Conflict about money is the best predictor of the probability of divorce, although issues related to parenting, sex, and relationships with in-laws often come into play. Resolving marital problems in psychotherapy, when possible, is much less expensive and disruptive for all involved parties. If divorce does occur, partners can still benefit from counseling focused specifically on finding ways to end their relationship amicably and making co-parenting agreements that reduce custody battles.
Unresolved psychological issues between family members often result in expensive legal fights over estates and inheritance. It's hard to put a number on the cost of a contested will, as many cases are settled privately out of court, but even conservative estimates are in the tens of thousands of dollars.
Rivalry between siblings is one major precipitant for a contested will. Often these rivalries are due to perceptions that one or both parents favored one child over another, or that resources were not distributed fairly among family members. These unresolved issues fester over time and emerge in the form of legal disputes after the death of the parents. Psychotherapy is a less expensive way to resolve conflict than litigation.
Preserving your career
About 1 in 5 American adults has a diagnosable mental health condition at some point in any given year, according to the American Psychiatric Association's Center for Workplace Mental Health. Employees are more likely to be absent from work due to mental health and substance abuse than for physical injuries or illness.
Your workplace productivity is affected not only when you are absent or on leave, but also when you are present but impaired in your ability to perform your job, a problem known as presenteeism. One study estimated that 80 percent of losses in workplace productivity are due to presenteeism, rather than absenteeism. If you are feeling apathetic, disengaged, angry, disappointed, or resentful, chances are your career is affected. Psychotherapy can provide a supportive environment in which to resolve depressive symptoms, address patterns of substance abuse, and resolve personal concerns.
Can you really afford not to be in therapy?

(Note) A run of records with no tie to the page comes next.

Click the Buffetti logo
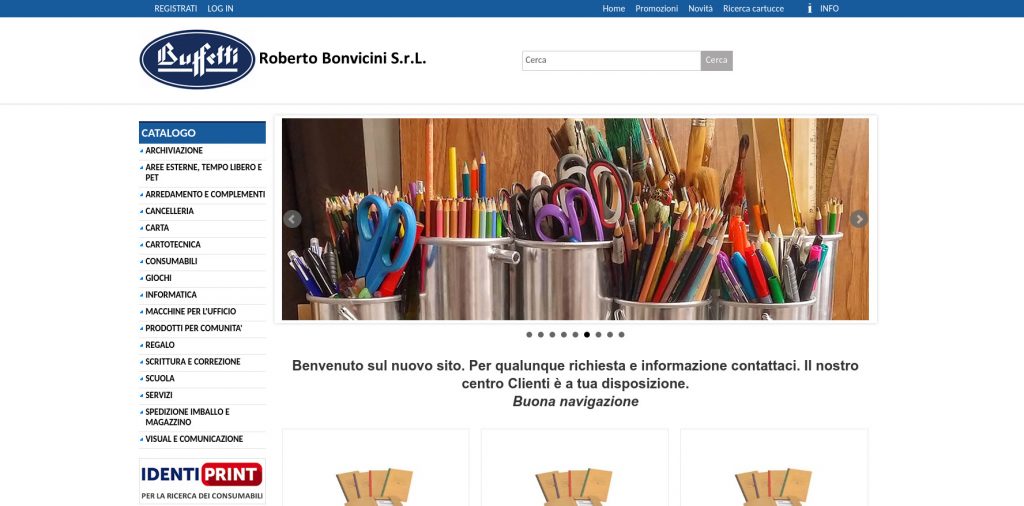Image resolution: width=1024 pixels, height=506 pixels. 197,59
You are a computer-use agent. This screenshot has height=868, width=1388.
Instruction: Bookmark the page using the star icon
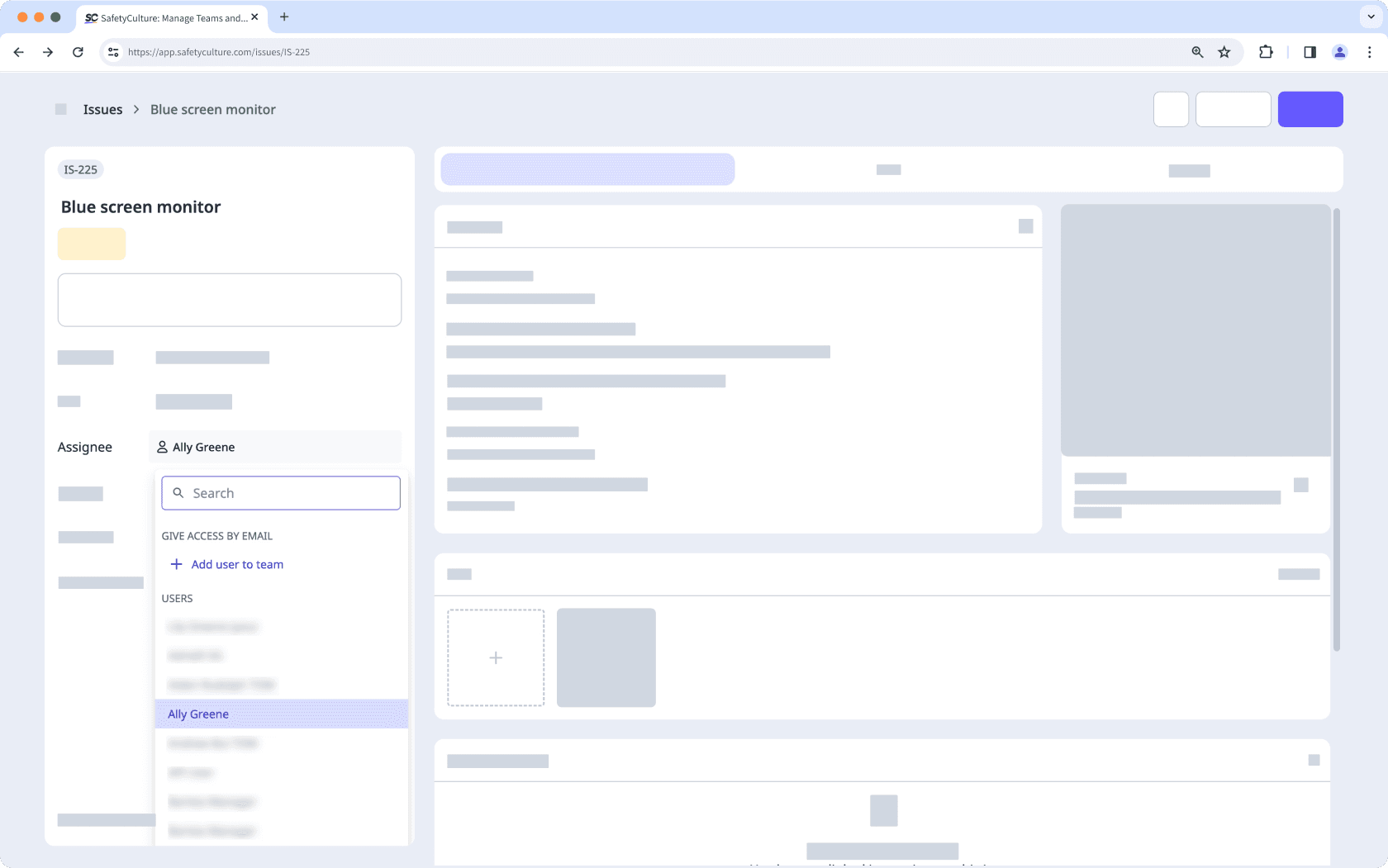[1224, 51]
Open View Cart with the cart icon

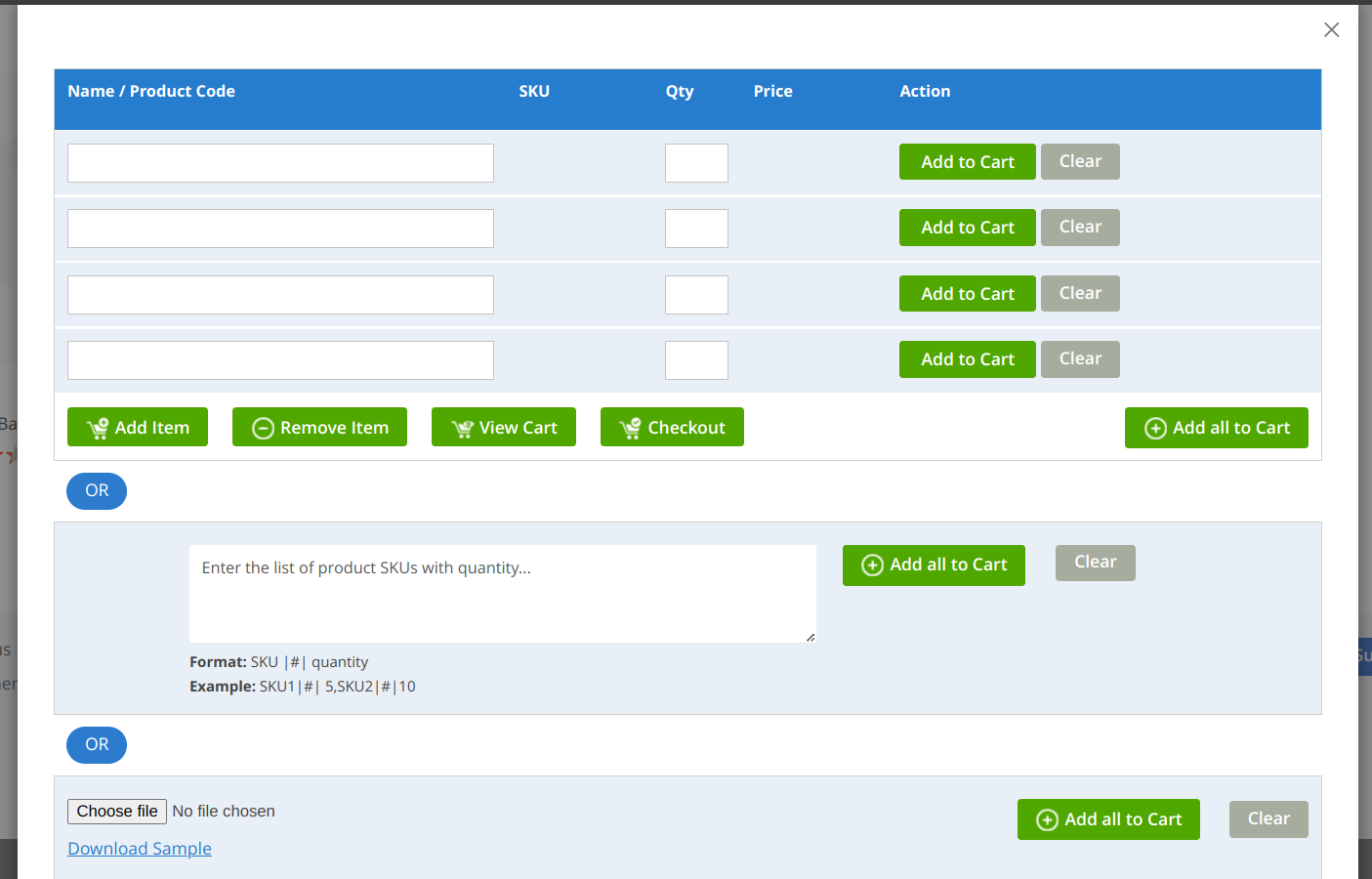coord(503,428)
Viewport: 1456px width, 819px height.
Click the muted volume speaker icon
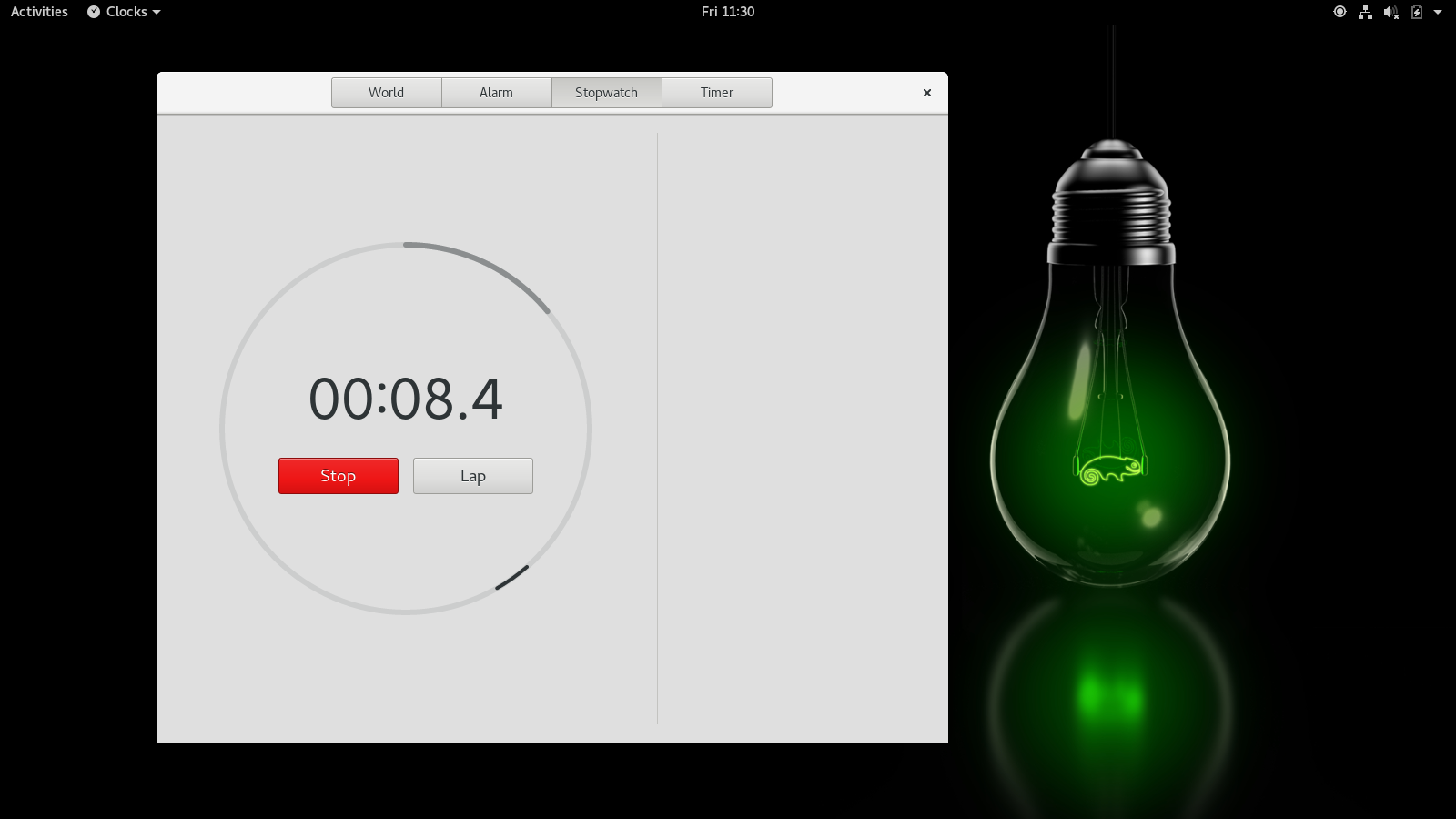click(1390, 12)
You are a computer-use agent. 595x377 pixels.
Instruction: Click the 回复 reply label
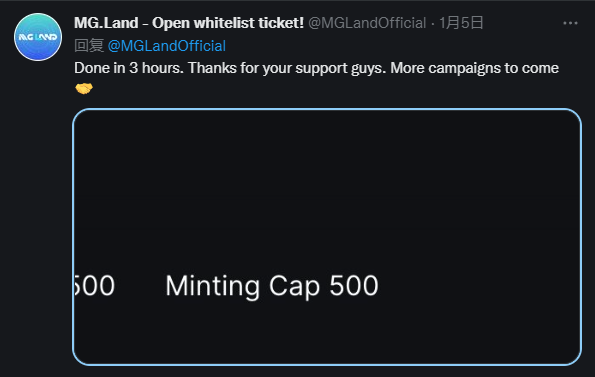pos(89,46)
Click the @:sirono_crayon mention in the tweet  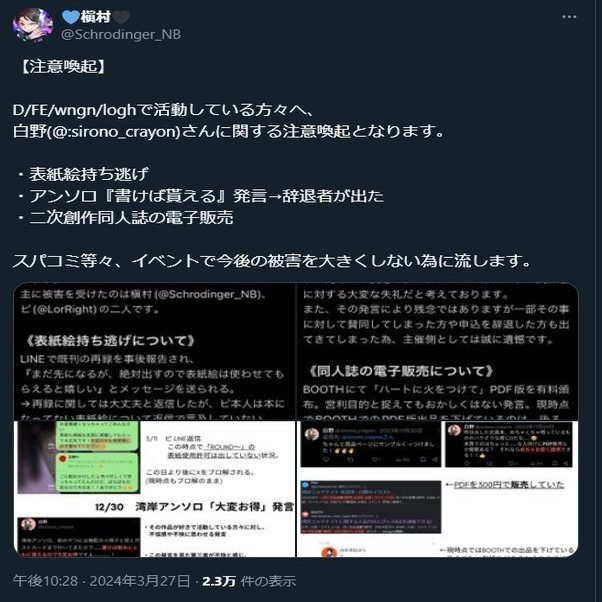(x=114, y=132)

Psychotherapy is a financial and emotional investment in your well-being that benefits your health, finances, relationships, and career. Balancing the benefits relative to the investment of time, money, and effort is an individual decision, based on your own calculation of your quality of life. While the expense of seeing a therapist is a legitimate concern, there are ways to reduce the cost of treatment.
- Choose providers on your insurance panel if they have the necessary expertise and experience.
- Consider group psychotherapy if you have ongoing interpersonal concerns that affect your relationships with partners, family members, coworkers, and bosses.
- Define a targeted set of goals with your psychotherapist at the start of treatment with clear timelines to assess progress.
Carol Povenmire, Ph.D., is a licensed psychologist with a practice in Pasadena, California.